Collection entries:
◆ ◆ ◆ ◆ ◆
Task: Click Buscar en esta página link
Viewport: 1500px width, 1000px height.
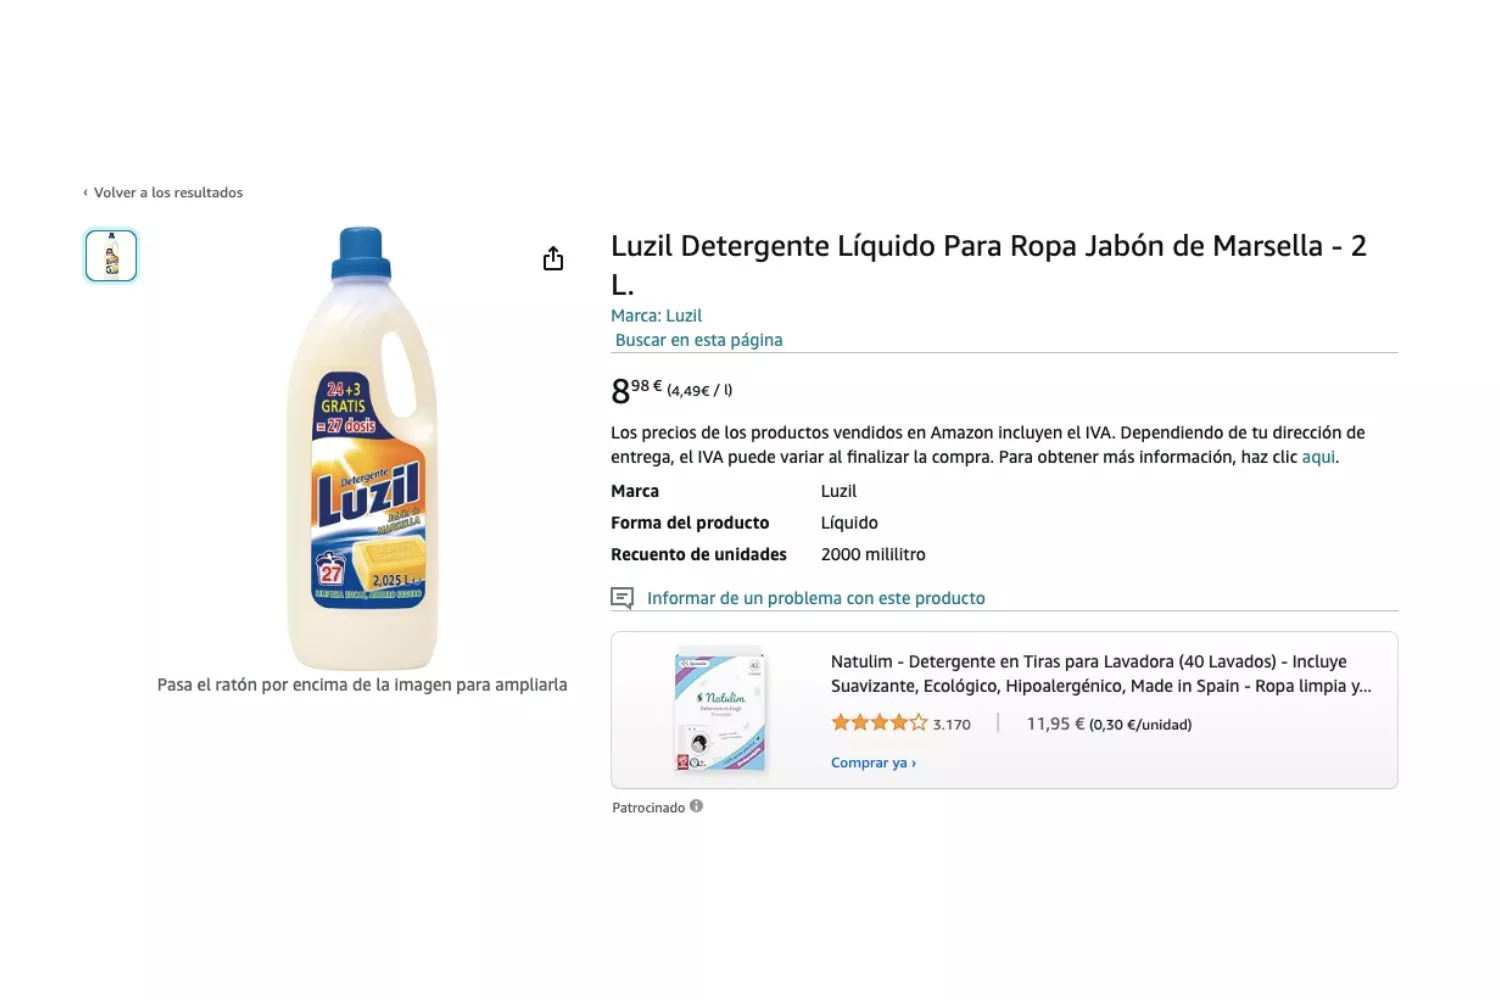Action: coord(698,340)
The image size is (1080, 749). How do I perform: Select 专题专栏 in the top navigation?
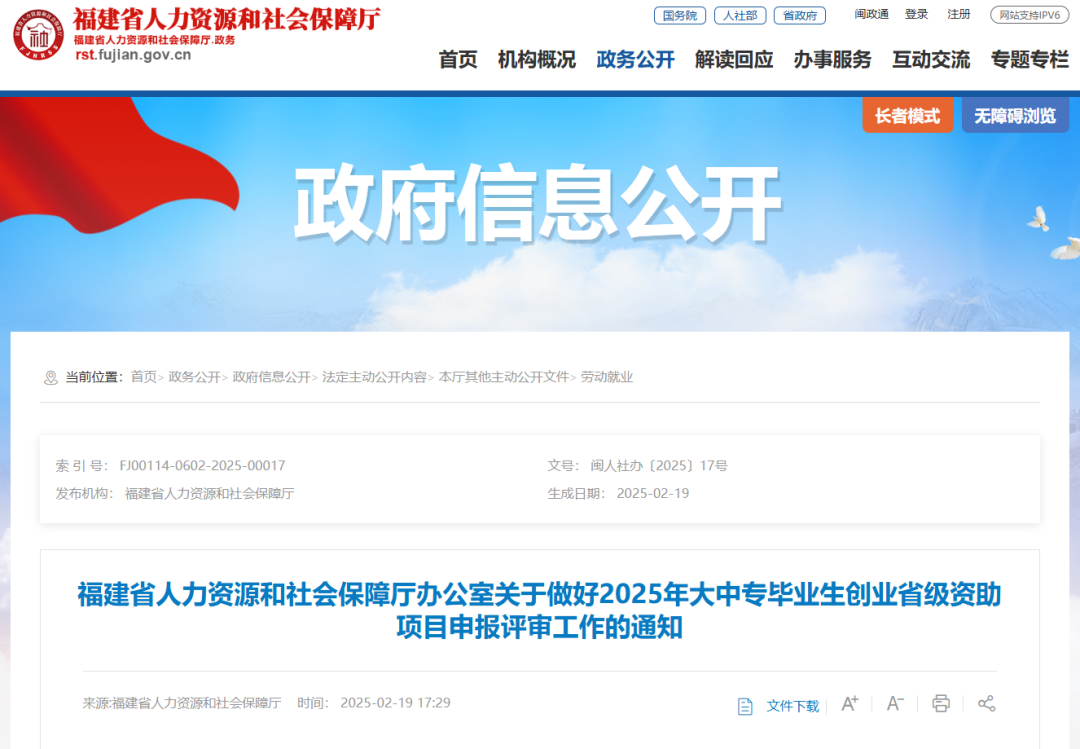[x=1030, y=60]
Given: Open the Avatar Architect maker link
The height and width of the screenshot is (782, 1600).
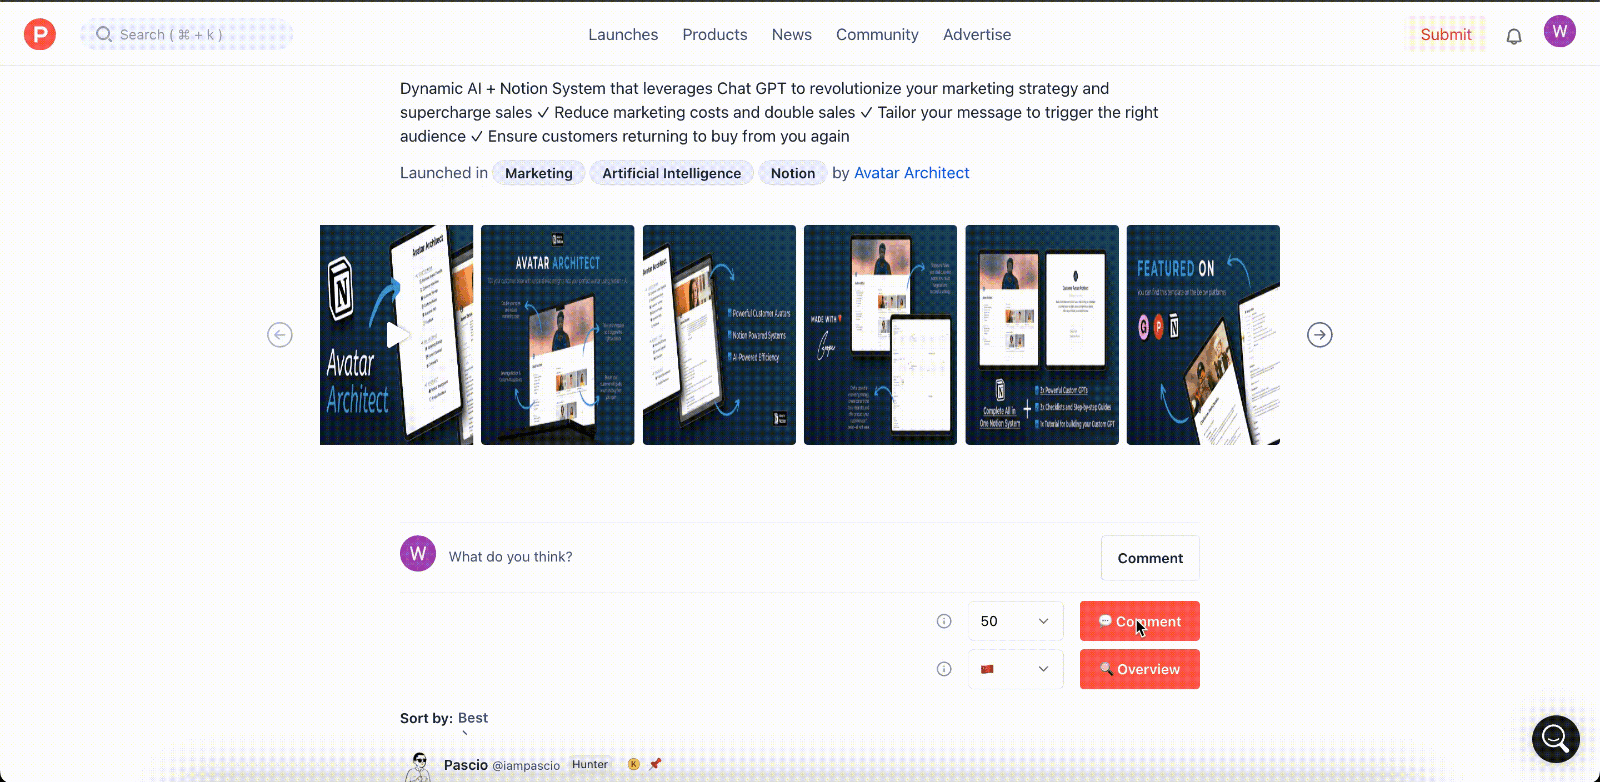Looking at the screenshot, I should coord(911,173).
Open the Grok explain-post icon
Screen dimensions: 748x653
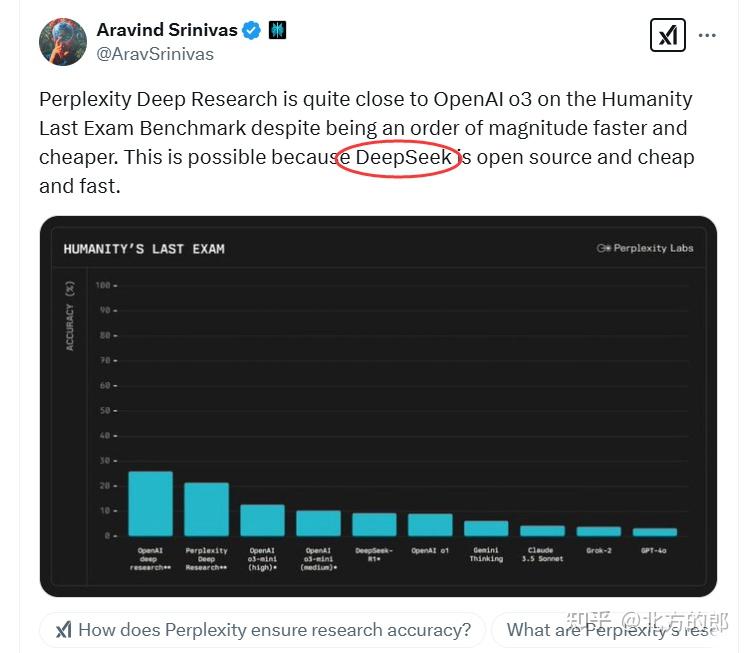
◆ ◆ ◆ ◆ ◆
(TASK DIRECTIONS): Pictures are to be dropped, and every record is to be copied exactly.

(TASK ANSWER):
Task: Click Buscar en esta página link
Viewport: 1500px width, 1000px height.
Action: coord(698,340)
The image size is (1080, 749). How do I perform: Select 专题专栏 in the top navigation?
[x=1030, y=60]
Given: Open the Avatar Architect maker link
The height and width of the screenshot is (782, 1600).
Looking at the screenshot, I should coord(911,173).
Open the Grok explain-post icon
Screen dimensions: 748x653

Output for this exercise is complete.